Business Law Program Offers New Cutting-Edge FinTech Course on Virtual Currency 

associate director of the Business Law Program Professor Jerry Comizio
Associate Director of the Business Law Program Professor Jerry Comizio

Furthering the Business Law Program’s mission of providing cutting-edge course opportunities across emerging business law sectors, associate director of the Business Law Program Professor Jerry Comizio will teach a two-credit Virtual Currency course in the Spring 2021 semester. It will be one of the first law school courses in the country devoted to exploring the emerging legal and regulatory framework governing virtual currency activities.

The advent of virtual currency, beginning with Bitcoin in 2008, has quickly exploded into an emerging financial ecosystem composed of an increasing number and variety of non-government based legal tender. This global emergence illustrates the exciting possibilities for peer-to-peer payment systems, money transmission, mobile payment systems, and investment opportunities not only for purchasers and sellers of virtual currency but also for investors in virtual currency-related business activities. Federal and state regulators are focusing on how virtual currency and related businesses activities generally fit within the framework of “traditional” financial services laws: specifically, how U.S. banking, securities, commodities, money transmission, servicing and licensing, broker-dealer, securities and commodities exchange, anti-money laundering, cybersecurity, UCC and international laws apply to virtual currency business activities. In addition, major central banks are seriously exploring the use of virtual currency and block chain technology to augment or even substitute for paper currency to both enhance payments systems and as a potential tool of monetary policy.
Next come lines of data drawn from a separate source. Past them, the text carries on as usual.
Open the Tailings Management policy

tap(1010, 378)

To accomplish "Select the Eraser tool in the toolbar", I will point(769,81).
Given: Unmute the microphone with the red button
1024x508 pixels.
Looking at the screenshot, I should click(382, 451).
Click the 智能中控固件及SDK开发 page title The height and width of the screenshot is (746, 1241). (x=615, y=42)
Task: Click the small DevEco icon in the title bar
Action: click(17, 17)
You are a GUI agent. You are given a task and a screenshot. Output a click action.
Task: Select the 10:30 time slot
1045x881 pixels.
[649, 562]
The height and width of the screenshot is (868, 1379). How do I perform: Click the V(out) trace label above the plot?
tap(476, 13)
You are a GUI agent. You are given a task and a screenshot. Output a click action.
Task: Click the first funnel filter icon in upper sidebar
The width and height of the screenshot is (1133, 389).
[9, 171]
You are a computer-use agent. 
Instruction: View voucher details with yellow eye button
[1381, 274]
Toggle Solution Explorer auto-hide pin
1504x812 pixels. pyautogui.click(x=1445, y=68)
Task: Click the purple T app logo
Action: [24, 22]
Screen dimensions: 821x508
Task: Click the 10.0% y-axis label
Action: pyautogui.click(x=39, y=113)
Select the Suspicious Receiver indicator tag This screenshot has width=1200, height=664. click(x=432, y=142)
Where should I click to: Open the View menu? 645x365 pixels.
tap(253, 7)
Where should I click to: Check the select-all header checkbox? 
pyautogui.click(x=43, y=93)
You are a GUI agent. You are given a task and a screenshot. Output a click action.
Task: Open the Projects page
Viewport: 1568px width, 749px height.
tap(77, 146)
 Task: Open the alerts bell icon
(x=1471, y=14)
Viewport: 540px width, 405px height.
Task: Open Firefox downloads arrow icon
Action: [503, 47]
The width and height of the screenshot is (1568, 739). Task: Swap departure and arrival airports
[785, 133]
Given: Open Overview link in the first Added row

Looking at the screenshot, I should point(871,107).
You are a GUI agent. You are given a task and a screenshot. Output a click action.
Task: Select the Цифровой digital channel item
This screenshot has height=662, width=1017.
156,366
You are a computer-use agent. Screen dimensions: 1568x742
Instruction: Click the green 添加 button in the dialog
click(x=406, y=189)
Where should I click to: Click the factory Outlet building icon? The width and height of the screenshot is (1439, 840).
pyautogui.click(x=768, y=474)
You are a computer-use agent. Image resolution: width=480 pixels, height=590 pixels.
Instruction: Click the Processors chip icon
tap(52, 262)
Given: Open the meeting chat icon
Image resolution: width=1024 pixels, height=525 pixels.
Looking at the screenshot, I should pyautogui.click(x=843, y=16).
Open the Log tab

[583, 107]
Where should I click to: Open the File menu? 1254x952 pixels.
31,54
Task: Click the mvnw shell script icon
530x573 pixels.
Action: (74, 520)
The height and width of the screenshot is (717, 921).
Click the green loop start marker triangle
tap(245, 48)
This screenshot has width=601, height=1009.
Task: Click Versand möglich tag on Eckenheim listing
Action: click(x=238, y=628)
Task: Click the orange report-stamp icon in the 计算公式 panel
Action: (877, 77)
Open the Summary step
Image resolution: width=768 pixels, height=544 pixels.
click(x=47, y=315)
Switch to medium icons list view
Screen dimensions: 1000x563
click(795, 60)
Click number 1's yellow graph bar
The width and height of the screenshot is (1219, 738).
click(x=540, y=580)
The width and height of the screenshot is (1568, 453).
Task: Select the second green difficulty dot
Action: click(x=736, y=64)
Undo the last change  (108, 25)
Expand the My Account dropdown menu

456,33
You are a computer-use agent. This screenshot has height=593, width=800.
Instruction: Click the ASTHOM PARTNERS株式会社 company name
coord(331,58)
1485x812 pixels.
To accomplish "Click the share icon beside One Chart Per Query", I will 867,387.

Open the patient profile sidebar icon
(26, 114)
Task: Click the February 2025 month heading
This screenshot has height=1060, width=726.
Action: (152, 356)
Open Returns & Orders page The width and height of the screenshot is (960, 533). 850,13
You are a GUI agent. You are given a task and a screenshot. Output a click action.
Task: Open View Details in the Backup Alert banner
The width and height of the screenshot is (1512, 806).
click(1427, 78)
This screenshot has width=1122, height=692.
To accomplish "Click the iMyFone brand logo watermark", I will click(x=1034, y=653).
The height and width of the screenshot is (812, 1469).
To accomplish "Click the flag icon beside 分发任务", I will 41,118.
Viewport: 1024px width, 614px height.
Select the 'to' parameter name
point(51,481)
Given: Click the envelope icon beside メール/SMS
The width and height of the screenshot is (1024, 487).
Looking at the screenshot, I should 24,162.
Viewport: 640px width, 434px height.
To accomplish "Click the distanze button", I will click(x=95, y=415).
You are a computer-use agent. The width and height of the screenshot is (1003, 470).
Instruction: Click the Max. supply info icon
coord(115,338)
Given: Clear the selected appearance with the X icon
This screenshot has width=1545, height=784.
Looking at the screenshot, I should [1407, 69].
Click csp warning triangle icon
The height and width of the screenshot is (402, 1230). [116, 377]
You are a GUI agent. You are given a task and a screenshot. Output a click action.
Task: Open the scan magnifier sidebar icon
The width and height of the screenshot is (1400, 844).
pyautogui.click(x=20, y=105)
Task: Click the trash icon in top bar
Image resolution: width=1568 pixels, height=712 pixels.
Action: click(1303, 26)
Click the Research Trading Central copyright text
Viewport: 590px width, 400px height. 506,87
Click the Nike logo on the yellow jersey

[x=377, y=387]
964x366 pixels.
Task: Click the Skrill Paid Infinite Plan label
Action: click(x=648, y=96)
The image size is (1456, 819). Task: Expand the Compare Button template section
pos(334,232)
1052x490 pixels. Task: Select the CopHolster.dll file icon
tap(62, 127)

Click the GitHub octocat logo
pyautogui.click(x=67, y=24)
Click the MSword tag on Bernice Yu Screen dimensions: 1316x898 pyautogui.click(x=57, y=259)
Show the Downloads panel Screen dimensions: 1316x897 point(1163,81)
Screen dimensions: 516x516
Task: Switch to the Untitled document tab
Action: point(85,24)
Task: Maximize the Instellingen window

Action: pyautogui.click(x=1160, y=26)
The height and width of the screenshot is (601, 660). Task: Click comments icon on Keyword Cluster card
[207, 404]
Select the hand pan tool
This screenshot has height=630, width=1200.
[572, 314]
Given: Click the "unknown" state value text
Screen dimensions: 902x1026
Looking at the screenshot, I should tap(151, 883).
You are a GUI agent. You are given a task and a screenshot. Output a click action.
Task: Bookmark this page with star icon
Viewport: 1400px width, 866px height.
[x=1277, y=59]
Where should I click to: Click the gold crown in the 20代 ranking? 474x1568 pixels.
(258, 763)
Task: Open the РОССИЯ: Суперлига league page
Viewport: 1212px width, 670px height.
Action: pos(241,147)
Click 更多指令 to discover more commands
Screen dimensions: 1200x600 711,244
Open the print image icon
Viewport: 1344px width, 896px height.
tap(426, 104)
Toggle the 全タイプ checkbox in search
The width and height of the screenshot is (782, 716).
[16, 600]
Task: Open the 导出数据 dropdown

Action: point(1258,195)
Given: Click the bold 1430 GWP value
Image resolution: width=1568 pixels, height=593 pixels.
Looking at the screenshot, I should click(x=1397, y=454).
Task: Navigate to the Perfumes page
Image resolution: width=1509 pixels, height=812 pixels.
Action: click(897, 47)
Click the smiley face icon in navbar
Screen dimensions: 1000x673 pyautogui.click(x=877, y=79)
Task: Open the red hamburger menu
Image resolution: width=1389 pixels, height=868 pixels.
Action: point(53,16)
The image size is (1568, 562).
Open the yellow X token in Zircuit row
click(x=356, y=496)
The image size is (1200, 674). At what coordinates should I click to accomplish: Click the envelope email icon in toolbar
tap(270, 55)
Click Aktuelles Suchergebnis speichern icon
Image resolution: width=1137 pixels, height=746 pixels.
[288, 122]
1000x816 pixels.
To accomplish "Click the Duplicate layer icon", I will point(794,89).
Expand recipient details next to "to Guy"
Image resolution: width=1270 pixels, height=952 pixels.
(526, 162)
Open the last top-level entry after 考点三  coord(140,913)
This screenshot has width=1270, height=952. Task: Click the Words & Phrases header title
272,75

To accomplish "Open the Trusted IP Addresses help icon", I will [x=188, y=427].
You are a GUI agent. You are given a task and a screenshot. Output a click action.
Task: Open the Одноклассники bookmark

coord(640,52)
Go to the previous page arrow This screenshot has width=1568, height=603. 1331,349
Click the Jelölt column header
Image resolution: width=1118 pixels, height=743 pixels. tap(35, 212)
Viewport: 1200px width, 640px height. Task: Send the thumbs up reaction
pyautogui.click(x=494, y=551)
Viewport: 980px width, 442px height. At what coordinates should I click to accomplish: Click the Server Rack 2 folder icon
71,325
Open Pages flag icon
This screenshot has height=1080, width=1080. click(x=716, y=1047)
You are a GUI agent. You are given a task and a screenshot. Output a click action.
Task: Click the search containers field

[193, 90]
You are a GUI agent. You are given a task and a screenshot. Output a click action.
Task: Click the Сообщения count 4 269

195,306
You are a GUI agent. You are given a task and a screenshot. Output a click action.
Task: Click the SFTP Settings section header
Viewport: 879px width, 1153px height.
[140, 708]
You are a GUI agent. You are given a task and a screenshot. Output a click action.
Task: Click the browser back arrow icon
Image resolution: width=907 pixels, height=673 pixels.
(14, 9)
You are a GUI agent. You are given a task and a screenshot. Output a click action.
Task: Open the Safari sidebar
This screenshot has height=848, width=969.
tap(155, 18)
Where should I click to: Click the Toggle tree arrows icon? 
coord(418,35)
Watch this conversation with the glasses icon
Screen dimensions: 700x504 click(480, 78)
Notwithstanding these promising legal, regulatory, technological, business and economic developments, virtual currencies have also raise significant concerns about potential illegal and fraudulent activities related to these currencies, with governments, regulators, and law enforcement authorities increasingly focused on the use of these currencies and their supporting block chain technology. This focus has been dominated by concerns about, among other things, the use of virtual currency in illegal activities such as narcotics trafficking, terrorism and money laundering activities, customer theft and data privacy breaches. In addition, virtual currencies have also been viewed in some quarters as also either posing existential threats – or helpful adjuncts – to government-backed fiat currencies and the global economy.